- Stated task a
In the records, rewrite the part that opens with the line containing "This screenshot has width=669, height=346." and runs through the end of the records, replacing "Click" with "Select" and changing nothing else; leave the pictures out.

- Provided text
----------------

Furthermore, the project of involving digital technology in childcare has been questioned from the point of view of psychology and research on the brain (Spitzer, 2014). In other words, why would a Friendly AI, which kindly objects, explains, and attempts to persuade a child to do the right thing, but which nevertheless, since it is not an AGI, lacks the necessary emotional connection to a child, have positive effects on the development of the child’s virtues? I think, at least in the case of childcare, the positive impact of Friendly AI is questionable.

----------------

- Stated task b
Based on the text about Friendly AI in childcare, answer yes or no to each statement and quote the words that decide it: (i) The text cites Spitzer (2014) for the view that bringing digital technology into childcare has been questioned from the standpoint of psychology and brain research. (ii) The text says a Friendly AI that is not an AGI lacks the emotional connection a child needs. (iii) The author concludes that Friendly AI clearly benefits childcare.

----------------

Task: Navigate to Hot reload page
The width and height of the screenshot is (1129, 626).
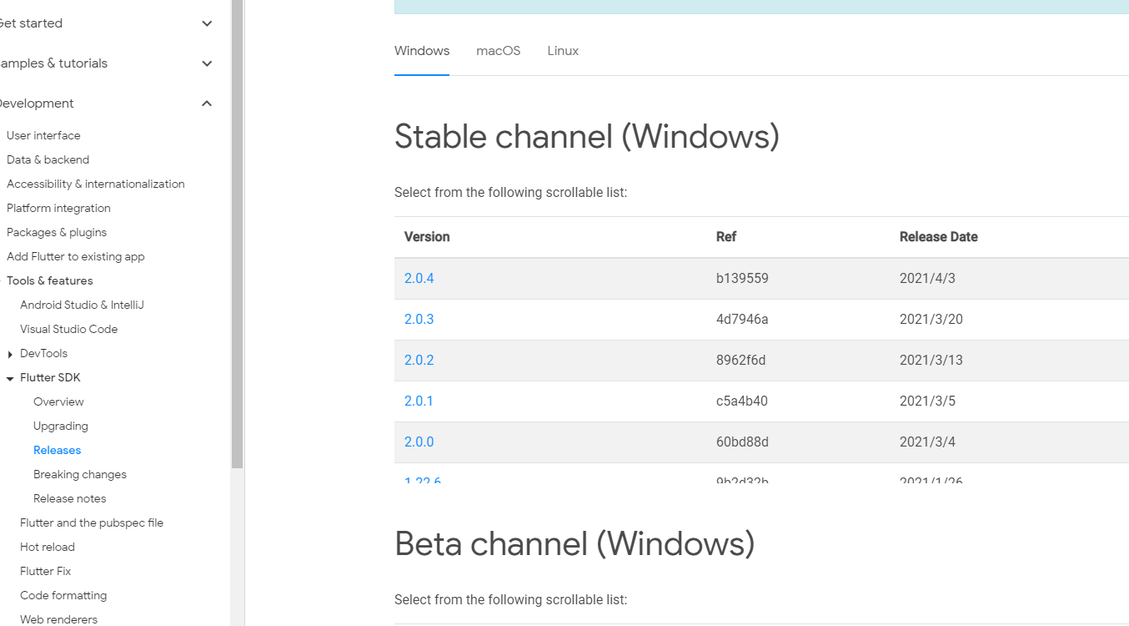Action: point(48,547)
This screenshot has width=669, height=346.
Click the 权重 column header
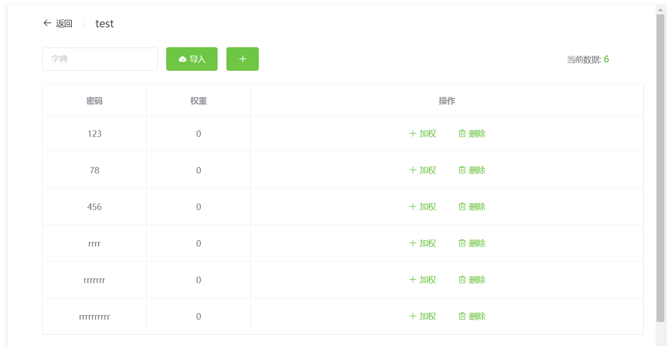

----------------

- Finished answer a
This screenshot has width=669, height=346.
Select the 权重 column header

- Finished answer b
(i) Yes: "the project of involving digital technology in childcare has been questioned from the point of view of psychology and research on the brain (Spitzer, 2014)"
(ii) Yes: "since it is not an AGI, lacks the necessary emotional connection to a child"
(iii) No: "at least in the case of childcare, the positive impact of Friendly AI is questionable"